Task set
(A) Quote the marketing scenario text from "The core issue" to "time by 40%.".
(B) Answer the following questions using the marketing scenario text.
(i) How many days each month does compiling a unified report take?
(ii) Under the typical approach, what does the marketing team want to adopt?
(iii) By what percentage could trimming down to 3 channels cut report creation time?

Document extract
*** Block opens ***
Scenario 3: "We have no idea how marketing is performing"
The typical approach
The marketing team wants to adopt an AI analytics dashboard — a sleek screen that shows all the data at a glance. They schedule a vendor meeting.
Start with the problem definition
The marketing team runs campaigns across 5+ channels (search ads, social media, email, content, offline), but performance data is scattered across different platforms. It takes 3 days each month to compile a unified report, and by the time it's done, the decision-making window has already closed — insights never make it into the next campaign.
The core issue isn't "we need better analysis." It's that slow data consolidation means insights expire before they're used.
Tool exploration
① Can we eliminate it? Are all 5 channels actually necessary? If you cut underperforming channels, you reduce the amount of data that needs consolidating in the first place. Trimming down to 3 channels alone could cut report creation time by 40%.
*** Block closes ***
Provided material
*** Block opens ***
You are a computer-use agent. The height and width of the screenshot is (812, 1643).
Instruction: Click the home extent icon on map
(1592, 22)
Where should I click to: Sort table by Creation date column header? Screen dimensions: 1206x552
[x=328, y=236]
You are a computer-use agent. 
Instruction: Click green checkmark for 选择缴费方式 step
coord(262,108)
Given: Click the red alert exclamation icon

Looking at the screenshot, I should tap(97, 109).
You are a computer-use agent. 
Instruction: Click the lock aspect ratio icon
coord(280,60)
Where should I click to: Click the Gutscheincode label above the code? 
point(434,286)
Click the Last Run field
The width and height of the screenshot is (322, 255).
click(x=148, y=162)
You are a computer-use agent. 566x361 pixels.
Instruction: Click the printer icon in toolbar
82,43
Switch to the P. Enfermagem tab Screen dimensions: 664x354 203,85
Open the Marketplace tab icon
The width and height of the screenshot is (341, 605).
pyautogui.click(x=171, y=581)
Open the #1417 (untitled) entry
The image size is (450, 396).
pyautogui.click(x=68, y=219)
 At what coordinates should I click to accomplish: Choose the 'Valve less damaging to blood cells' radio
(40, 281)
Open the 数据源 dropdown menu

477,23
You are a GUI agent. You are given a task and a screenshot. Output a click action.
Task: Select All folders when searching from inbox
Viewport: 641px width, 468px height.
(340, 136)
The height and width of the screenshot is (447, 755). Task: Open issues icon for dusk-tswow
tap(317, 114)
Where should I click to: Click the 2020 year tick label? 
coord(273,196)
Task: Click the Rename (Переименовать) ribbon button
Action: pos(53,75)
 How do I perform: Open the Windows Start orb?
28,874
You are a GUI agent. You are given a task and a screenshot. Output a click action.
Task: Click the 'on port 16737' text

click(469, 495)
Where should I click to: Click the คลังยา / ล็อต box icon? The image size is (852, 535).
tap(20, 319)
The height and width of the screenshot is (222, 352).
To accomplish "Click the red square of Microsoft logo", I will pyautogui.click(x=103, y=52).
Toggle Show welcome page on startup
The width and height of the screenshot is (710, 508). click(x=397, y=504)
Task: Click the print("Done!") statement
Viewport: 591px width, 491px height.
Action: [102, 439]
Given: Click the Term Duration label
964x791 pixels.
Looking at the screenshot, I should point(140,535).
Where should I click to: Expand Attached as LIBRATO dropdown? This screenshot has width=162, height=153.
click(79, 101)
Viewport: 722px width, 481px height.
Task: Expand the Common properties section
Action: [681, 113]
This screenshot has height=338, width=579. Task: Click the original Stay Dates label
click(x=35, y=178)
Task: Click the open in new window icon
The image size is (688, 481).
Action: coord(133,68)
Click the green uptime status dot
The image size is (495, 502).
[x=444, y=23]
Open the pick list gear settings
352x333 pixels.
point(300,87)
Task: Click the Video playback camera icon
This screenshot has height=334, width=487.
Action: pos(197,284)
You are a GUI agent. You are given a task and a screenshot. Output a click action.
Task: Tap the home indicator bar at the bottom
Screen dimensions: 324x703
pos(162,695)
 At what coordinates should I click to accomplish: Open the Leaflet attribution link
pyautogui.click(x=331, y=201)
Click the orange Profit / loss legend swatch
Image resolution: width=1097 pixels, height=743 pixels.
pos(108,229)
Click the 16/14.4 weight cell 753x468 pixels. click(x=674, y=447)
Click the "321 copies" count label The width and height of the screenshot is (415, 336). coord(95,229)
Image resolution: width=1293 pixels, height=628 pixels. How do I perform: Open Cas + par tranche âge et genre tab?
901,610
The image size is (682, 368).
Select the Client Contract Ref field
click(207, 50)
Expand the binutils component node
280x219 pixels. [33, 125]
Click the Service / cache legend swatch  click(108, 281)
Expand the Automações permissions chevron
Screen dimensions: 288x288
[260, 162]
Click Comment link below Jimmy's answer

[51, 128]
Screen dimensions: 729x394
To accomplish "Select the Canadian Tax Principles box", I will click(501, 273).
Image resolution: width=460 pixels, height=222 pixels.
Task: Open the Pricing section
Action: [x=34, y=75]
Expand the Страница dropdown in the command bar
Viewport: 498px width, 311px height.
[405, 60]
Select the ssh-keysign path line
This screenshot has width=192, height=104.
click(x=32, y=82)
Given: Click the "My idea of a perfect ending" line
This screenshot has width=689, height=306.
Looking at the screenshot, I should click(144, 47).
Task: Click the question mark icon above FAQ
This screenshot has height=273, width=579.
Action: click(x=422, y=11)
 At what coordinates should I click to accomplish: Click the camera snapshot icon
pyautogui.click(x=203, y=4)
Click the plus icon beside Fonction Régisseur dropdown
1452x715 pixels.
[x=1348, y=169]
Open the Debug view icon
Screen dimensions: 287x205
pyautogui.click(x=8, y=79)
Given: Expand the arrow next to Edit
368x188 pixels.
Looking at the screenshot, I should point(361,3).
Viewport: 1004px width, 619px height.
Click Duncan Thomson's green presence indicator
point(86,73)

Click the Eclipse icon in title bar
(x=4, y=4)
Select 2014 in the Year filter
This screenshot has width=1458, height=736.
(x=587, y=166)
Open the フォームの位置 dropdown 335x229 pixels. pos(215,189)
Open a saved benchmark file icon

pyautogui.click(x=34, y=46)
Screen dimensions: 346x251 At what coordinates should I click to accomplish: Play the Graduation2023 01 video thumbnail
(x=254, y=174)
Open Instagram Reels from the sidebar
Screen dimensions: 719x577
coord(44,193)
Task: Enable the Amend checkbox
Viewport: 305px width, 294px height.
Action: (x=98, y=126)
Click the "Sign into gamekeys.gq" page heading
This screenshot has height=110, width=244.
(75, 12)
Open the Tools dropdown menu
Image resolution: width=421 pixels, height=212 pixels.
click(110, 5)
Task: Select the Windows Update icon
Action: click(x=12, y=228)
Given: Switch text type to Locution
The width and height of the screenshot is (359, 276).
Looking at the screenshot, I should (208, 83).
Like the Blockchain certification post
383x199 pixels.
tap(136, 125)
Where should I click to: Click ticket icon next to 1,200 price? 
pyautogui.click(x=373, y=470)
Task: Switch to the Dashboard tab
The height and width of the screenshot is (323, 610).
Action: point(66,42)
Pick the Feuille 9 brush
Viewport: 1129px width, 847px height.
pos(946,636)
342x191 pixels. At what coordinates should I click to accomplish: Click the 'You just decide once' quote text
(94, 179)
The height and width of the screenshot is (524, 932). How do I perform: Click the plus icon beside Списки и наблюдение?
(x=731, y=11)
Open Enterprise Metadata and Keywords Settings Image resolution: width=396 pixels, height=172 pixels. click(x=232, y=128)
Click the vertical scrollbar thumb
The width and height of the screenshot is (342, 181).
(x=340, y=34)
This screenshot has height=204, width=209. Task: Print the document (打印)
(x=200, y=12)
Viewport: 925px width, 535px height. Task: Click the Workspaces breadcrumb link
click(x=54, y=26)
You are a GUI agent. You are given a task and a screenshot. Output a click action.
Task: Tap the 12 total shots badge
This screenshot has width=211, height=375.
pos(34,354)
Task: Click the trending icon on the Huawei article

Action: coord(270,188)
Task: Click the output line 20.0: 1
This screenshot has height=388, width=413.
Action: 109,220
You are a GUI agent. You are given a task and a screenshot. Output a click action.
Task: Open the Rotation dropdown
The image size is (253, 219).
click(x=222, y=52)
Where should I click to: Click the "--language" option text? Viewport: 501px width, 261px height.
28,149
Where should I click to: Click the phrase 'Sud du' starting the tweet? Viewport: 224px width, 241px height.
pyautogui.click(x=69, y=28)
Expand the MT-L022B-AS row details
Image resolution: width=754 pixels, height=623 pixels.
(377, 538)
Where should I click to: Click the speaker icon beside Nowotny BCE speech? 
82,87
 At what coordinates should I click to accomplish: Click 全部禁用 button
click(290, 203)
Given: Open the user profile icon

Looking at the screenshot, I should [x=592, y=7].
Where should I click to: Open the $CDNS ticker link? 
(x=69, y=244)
*** Block closes ***
Answers in order
(A)
The core issue isn't "we need better analysis." It's that slow data consolidation means insights expire before they're used.
Tool exploration
① Can we eliminate it? Are all 5 channels actually necessary? If you cut underperforming channels, you reduce the amount of data that needs consolidating in the first place. Trimming down to 3 channels alone could cut report creation time by 40%.

(B)
(i) 3 days
(ii) An AI analytics dashboard
(iii) 40%